Effects of Commodity Derivative Contracts. Due to changes in the fair value of our commodity contracts, we recorded a net loss from our commodity hedging instruments for the three months ended September 30, 2012 of approximately $4.9 million, which was composed of an unrealized loss of approximately $6.1 million and a realized gain of approximately $1.2 million. For the three months ended September 30, 2011, we recorded a net gain from our commodity hedging program of approximately $8.3 million, which was composed of an unrealized gain of approximately $8.4 million and a realized loss of approximately $0.1 million.

Lease Operating Expenses. Our lease operating expenses were approximately $2.6 million for the three months ended September 30, 2012, or approximately $14.97 per Boe, compared to approximately $2.4 million for the three months ended September 30, 2011, or approximately $20.18 per Boe. The increase in total lease operating expenses over the prior year quarter was primarily attributable to an increase in production resulting from our drilling programs, the increase in the number of producing wells and the increase in working interest in our properties. The decrease in lease operating expenses per Boe was due to the increased production for the three months ended September 30, 2012.

Production Taxes. Our production taxes were approximately $0.6 million for the three months ended September 30, 2012, or approximately $3.32 per Boe for an effective tax rate of approximately 3.9%, compared to approximately $0.5 million for the three months ended September 30, 2011, or approximately $3.87 per Boe for an effective tax rate of approximately 4.7%. The increase in production taxes during the three months ended September 30, 2012 was primarily due to the increased in production and the realized average oil sales price. Production taxes are calculated as a percentage of our oil and natural gas revenues, excluding the effects of our commodity derivative contracts. The State of Oklahoma, where most of our properties are located, currently imposes a production tax of 7.2% for oil and natural gas properties and an excise tax of 0.095%. A portion of our wells in Oklahoma continue to receive a reduced production rate due to Oklahoma’s Enhanced Recovery Project Gross Production Tax Exemption which has been extended to July 2014.
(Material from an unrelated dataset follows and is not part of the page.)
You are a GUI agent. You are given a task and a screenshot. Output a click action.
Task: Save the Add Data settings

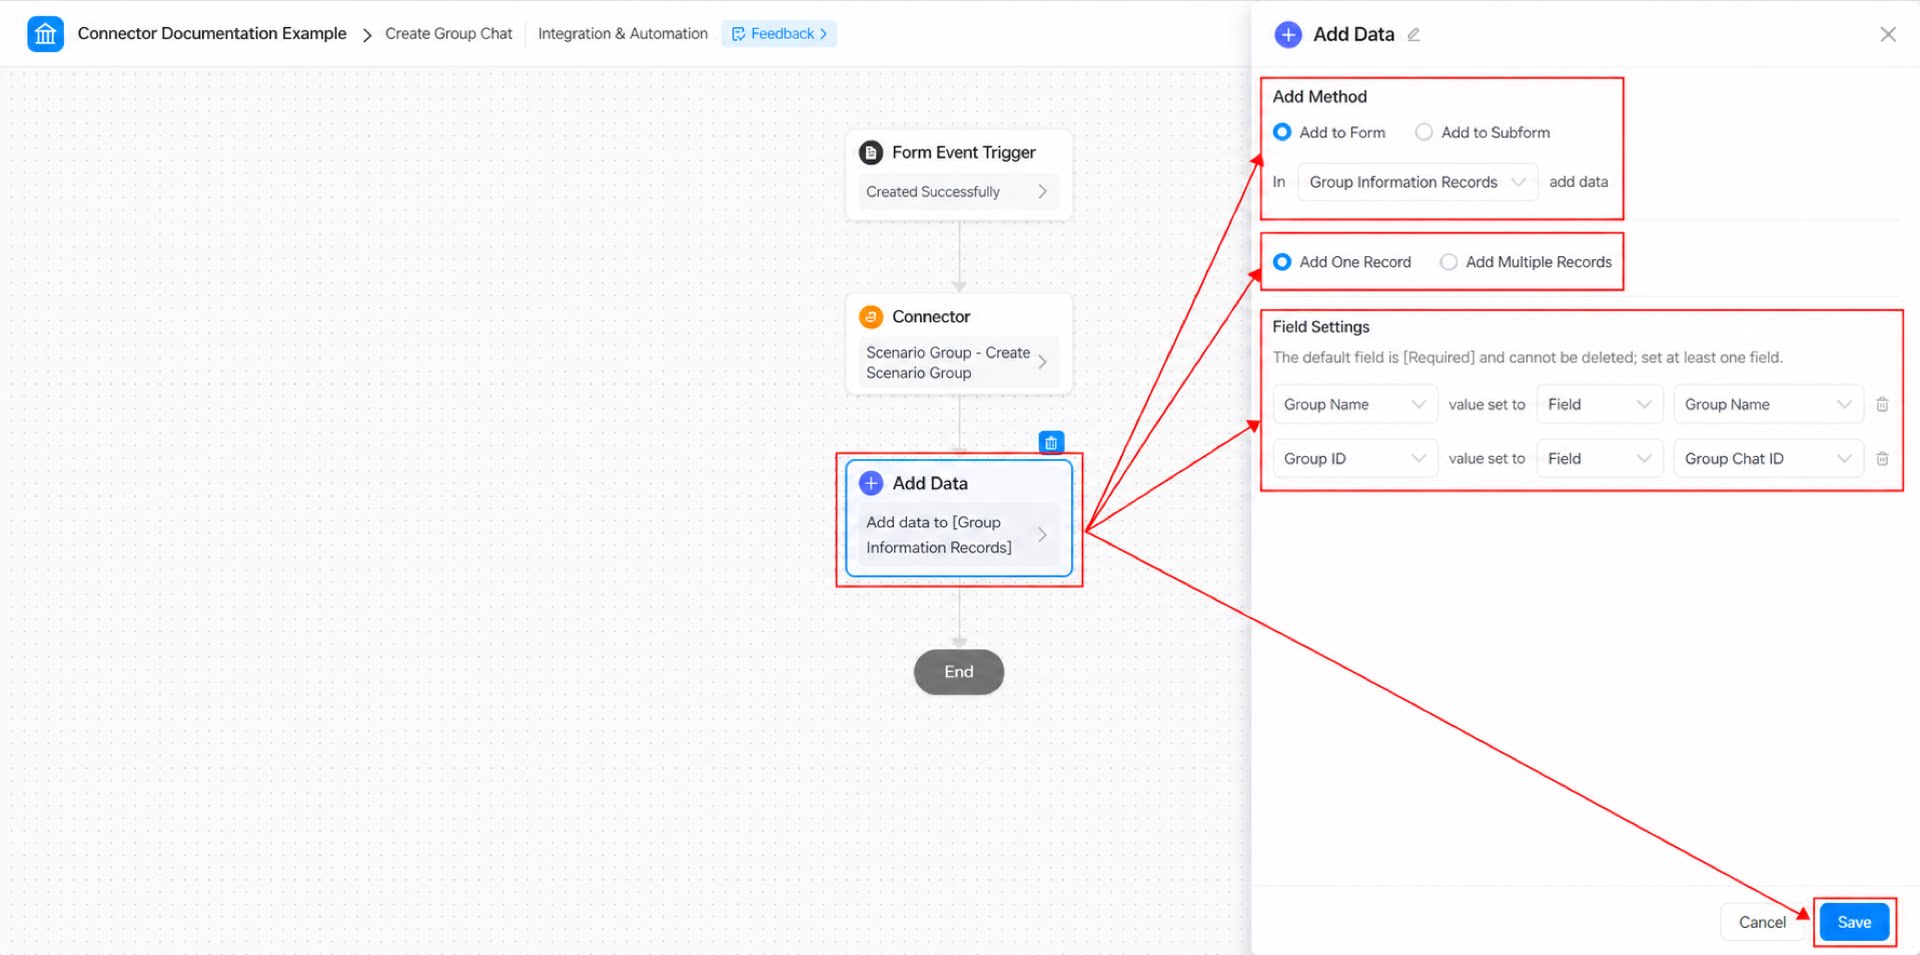point(1854,922)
Impairment Expense. Our impairment expense was approximately $1.3 million for the three months ended September 30, 2012. We review our long-lived assets to be held and used, including proved oil and natural gas properties, whenever events or circumstances indicate that the carrying value of those assets may not be recoverable. If the carrying amount exceeds the property’s estimated fair value, we adjust the carrying amount of the property to fair value through a charge to impairment expense. During the three months ended September 30, 2012, we recorded a $1.1 million and $0.2 million non-cash impairment charge within our miscellaneous core area and our Southern Oklahoma core area, respectively. There was no impairment charge for the three months ended September 30, 2011.

Depreciation, Depletion and Amortization Expenses. Our depreciation, depletion and amortization expenses on producing properties for the three months ended September 30, 2012 were approximately $2.6 million, or approximately $14.84 per Boe produced, compared to approximately $1.9 million, or approximately $15.97 per Boe produced, for the three months ended September 30, 2011. The increase in depreciation, depletion and amortization expenses and lower average price per Boe produced was primarily due to the increase in total proved and proved developed reserves estimated at September 30, 2012, the increase in total asset value of the oil and gas properties from our drilling program, the acquisitions of properties in our Hugoton Basin and Southern Oklahoma core areas, which both occurred during the second half of 2011, in addition to the acquisition of oil properties located in the Northeastern Oklahoma core area and the purchase of additional working interest in our Southern Oklahoma properties during 2012.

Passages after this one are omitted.